It’s been 3 years since the release of their debut album Wave If You’re Really There. "We’ve been very productive in that time”, says Carl Brown of Wave Machines. Three babies, two weddings and an engagement are just some of the ‘extra curricular’ activities that have occupied the band since then.
Their followup, Pollen, took shape in the eaves of St Brides Church in the shadow of Liverpool’s Anglican Cathedral. Tim and the band worked through initial ideas in this self-made rehearsal space, then, with a hard drive full of tracks, Tim would take trips to a studio in London, where their efforts were laid bare before producer Lexxx (Arcade Fire, Bjork, Goldfrapp). The pair would then chop and change, approve or discard, edit or overdub, before Tim set off back to Liverpool.
Here, Tim Bruzon and Lexxx (co-Producer) talk us through the making of the new album....
1. Counting Birds
Tim: This tune was our reference point for the album while we were making it. We liked the moodiness, it wasn't too frivolous, the groove was a bit off key and uneven. It represented the progression we wanted to make from the previous record.
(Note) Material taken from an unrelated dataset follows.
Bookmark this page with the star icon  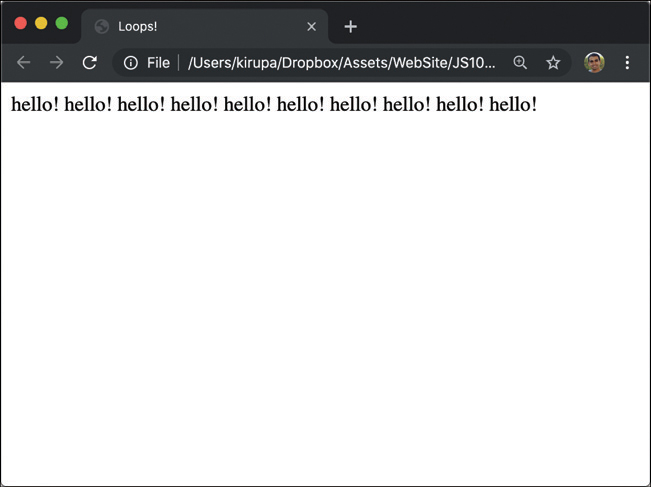pos(553,63)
Lex: The structure of the song was very much complete when we started work on this - in fact the arrangement changed very little, it was probably the most fully formed arrangement on the record at demo stage. Many of the rhythmical elements were transferred to cassette or tape, to create a thicker tone and add some subtle changes to the groove. I remember wanting the overall mood of the track to feel darker, and once we added the sub bass with the Wasp it seemed to tie all the other elements together, underpinning both the high doubled bass and the rhythm in exactly the right way.
2. Ill Fit
Tim: I had this idea about your dark side wrestling with itself ('to make your shadow fight your silhouette') as it might in the moments right before you decide whether or not to do something wrong. I ran with it and completed the verses quite quickly but got stuck on the chorus. It was chopped and changed over the course of about a year. The "Ill Fit" idea didn't land until just a few weeks before we mixed the song but now it seems completely at home with the rest of it.
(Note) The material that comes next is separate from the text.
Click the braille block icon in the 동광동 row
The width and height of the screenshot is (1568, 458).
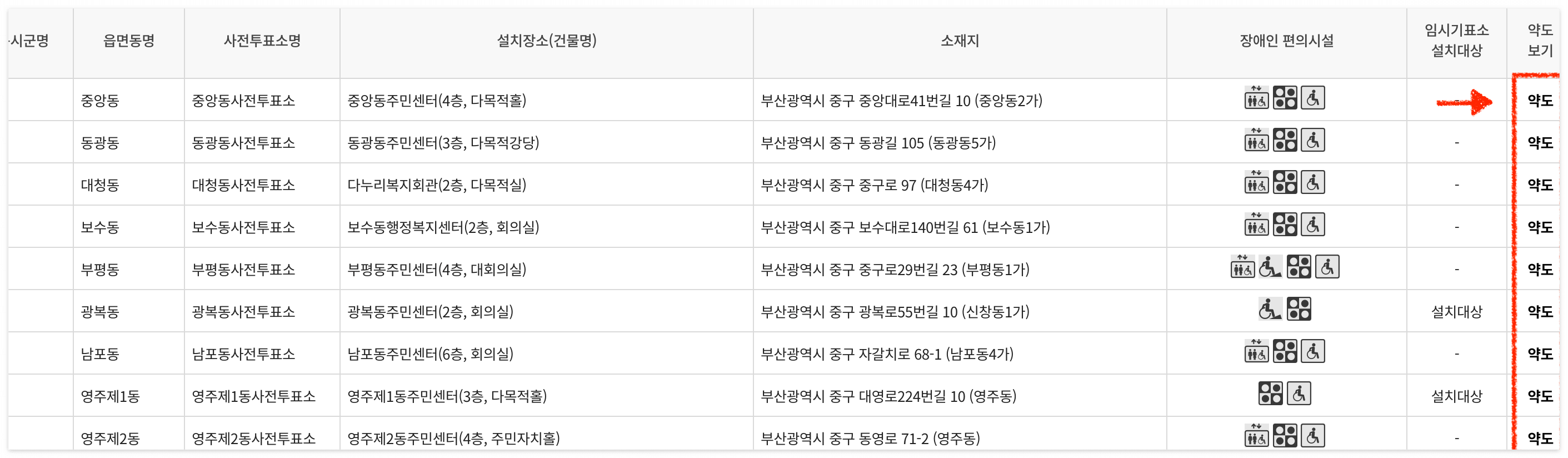1285,140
Lex: This track more than any other went through a lot of versions before the we finally found the right direction. The track ended up being a sample of one of the earlier versions and was re-arranged around this. I remember when I mixed it wanting the whole thing to feel a bit like a broken sampler, almost like parts of the track were stumbling over each other - trying to feature all the really abrupt changes in the rhythm and the strange sample edits.
3. I Hold Loneliness
Tim: We had a lot of big, longer songs on the table towards the end of the process and we realised we needed something snappier, something a little more instant. The chorus lyrics and melody had been part of another demo so I pulled them out and wrote a new groove and verses. Sometimes a song's not ready to be finished until it says so.
Lex: This was probably the most fun track to work on - I remember tying the Jupiter up to my Max Msp sequencer and having an hour long synth jam - unfortunately the synth solo never made the final version but a lot of the other synth bits remained. I wanted the beat and bassline to feel really dirty and unrefined - I think we spent a lot of time re-amping and transferring a lot of those elements to tape.
4. Blood Will Roll
Tim: I had been following the phone hacking scandal with great interest and couldn't believe how thick and fast the revelations were coming. I really didn't want to write about something that was so obviously there on the front page, it seemed too obvious but it just kept coming back again and again, day after day till I couldn't ignore it. In the end it's not explicitly about Rupert Murdoch et al, but is about power and the complicated process of trying to control it. The good folks at News International simply helped me focus the ideas.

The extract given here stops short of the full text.